(Beginning of Source data)

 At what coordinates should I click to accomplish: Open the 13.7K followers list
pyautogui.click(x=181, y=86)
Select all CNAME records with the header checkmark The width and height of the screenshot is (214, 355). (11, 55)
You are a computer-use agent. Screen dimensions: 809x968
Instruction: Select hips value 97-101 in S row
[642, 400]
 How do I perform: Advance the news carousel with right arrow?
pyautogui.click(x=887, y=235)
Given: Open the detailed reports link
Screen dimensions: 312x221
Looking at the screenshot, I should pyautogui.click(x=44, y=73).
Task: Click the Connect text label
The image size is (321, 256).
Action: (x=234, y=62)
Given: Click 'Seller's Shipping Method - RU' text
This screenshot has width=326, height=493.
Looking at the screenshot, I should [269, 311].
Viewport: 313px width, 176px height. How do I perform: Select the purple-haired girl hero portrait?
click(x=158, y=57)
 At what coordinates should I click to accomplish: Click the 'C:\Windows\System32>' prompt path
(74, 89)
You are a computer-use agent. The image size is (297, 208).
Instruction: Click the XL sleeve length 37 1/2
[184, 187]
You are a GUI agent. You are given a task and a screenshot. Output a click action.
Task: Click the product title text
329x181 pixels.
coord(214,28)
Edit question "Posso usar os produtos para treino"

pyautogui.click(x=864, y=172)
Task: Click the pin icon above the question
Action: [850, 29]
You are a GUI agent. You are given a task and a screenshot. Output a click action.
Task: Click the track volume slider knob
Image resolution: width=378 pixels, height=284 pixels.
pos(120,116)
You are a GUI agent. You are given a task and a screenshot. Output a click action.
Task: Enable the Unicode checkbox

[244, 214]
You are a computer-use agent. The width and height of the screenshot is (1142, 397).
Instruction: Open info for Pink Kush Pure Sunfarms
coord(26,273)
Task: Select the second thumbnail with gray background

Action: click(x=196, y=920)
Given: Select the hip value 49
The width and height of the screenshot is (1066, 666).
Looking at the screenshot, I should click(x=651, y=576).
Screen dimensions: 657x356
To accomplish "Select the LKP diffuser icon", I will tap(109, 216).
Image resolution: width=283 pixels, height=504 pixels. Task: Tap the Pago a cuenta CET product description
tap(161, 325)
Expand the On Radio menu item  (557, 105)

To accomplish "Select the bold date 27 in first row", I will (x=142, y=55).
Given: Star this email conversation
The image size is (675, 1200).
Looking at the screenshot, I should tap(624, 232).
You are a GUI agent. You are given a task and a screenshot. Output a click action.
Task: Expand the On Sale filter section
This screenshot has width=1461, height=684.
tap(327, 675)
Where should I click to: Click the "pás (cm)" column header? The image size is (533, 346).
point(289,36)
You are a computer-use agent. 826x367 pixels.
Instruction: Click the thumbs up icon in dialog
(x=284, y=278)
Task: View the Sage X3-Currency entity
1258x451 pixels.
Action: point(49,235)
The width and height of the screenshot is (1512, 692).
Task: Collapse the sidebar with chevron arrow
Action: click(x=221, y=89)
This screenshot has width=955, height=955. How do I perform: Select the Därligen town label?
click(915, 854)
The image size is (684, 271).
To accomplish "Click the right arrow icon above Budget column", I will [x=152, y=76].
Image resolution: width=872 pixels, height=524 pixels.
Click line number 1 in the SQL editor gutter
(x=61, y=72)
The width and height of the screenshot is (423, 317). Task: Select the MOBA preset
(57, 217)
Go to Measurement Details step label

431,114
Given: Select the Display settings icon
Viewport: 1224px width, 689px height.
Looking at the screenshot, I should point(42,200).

(End of Source data)

* Exercise goal: Each and every entry needs to be repeated exactly.

* Output of the exercise:
 At what coordinates should I click to accomplish: Open the 13.7K followers list
pyautogui.click(x=181, y=86)
Select all CNAME records with the header checkmark The width and height of the screenshot is (214, 355). (11, 55)
You are a computer-use agent. Screen dimensions: 809x968
Instruction: Select hips value 97-101 in S row
[642, 400]
 How do I perform: Advance the news carousel with right arrow?
pyautogui.click(x=887, y=235)
Given: Open the detailed reports link
Screen dimensions: 312x221
Looking at the screenshot, I should pyautogui.click(x=44, y=73).
Task: Click the Connect text label
The image size is (321, 256).
Action: (x=234, y=62)
Given: Click 'Seller's Shipping Method - RU' text
This screenshot has width=326, height=493.
Looking at the screenshot, I should [269, 311].
Viewport: 313px width, 176px height. How do I perform: Select the purple-haired girl hero portrait?
click(x=158, y=57)
 At what coordinates should I click to accomplish: Click the 'C:\Windows\System32>' prompt path
(74, 89)
You are a computer-use agent. The image size is (297, 208).
Instruction: Click the XL sleeve length 37 1/2
[184, 187]
You are a GUI agent. You are given a task and a screenshot. Output a click action.
Task: Click the product title text
329x181 pixels.
coord(214,28)
Edit question "Posso usar os produtos para treino"

pyautogui.click(x=864, y=172)
Task: Click the pin icon above the question
Action: [850, 29]
You are a GUI agent. You are given a task and a screenshot. Output a click action.
Task: Click the track volume slider knob
Image resolution: width=378 pixels, height=284 pixels.
pos(120,116)
You are a GUI agent. You are given a task and a screenshot. Output a click action.
Task: Enable the Unicode checkbox

[244, 214]
You are a computer-use agent. The width and height of the screenshot is (1142, 397).
Instruction: Open info for Pink Kush Pure Sunfarms
coord(26,273)
Task: Select the second thumbnail with gray background

Action: click(x=196, y=920)
Given: Select the hip value 49
The width and height of the screenshot is (1066, 666).
Looking at the screenshot, I should click(x=651, y=576).
Screen dimensions: 657x356
To accomplish "Select the LKP diffuser icon", I will tap(109, 216).
Image resolution: width=283 pixels, height=504 pixels. Task: Tap the Pago a cuenta CET product description
tap(161, 325)
Expand the On Radio menu item  (557, 105)

To accomplish "Select the bold date 27 in first row", I will (x=142, y=55).
Given: Star this email conversation
The image size is (675, 1200).
Looking at the screenshot, I should tap(624, 232).
You are a GUI agent. You are given a task and a screenshot. Output a click action.
Task: Expand the On Sale filter section
This screenshot has width=1461, height=684.
tap(327, 675)
Where should I click to: Click the "pás (cm)" column header? The image size is (533, 346).
point(289,36)
You are a computer-use agent. 826x367 pixels.
Instruction: Click the thumbs up icon in dialog
(x=284, y=278)
Task: View the Sage X3-Currency entity
1258x451 pixels.
Action: point(49,235)
The width and height of the screenshot is (1512, 692).
Task: Collapse the sidebar with chevron arrow
Action: click(x=221, y=89)
This screenshot has width=955, height=955. How do I perform: Select the Därligen town label?
click(915, 854)
The image size is (684, 271).
To accomplish "Click the right arrow icon above Budget column", I will [x=152, y=76].
Image resolution: width=872 pixels, height=524 pixels.
Click line number 1 in the SQL editor gutter
(x=61, y=72)
The width and height of the screenshot is (423, 317). Task: Select the MOBA preset
(57, 217)
Go to Measurement Details step label

431,114
Given: Select the Display settings icon
Viewport: 1224px width, 689px height.
Looking at the screenshot, I should point(42,200).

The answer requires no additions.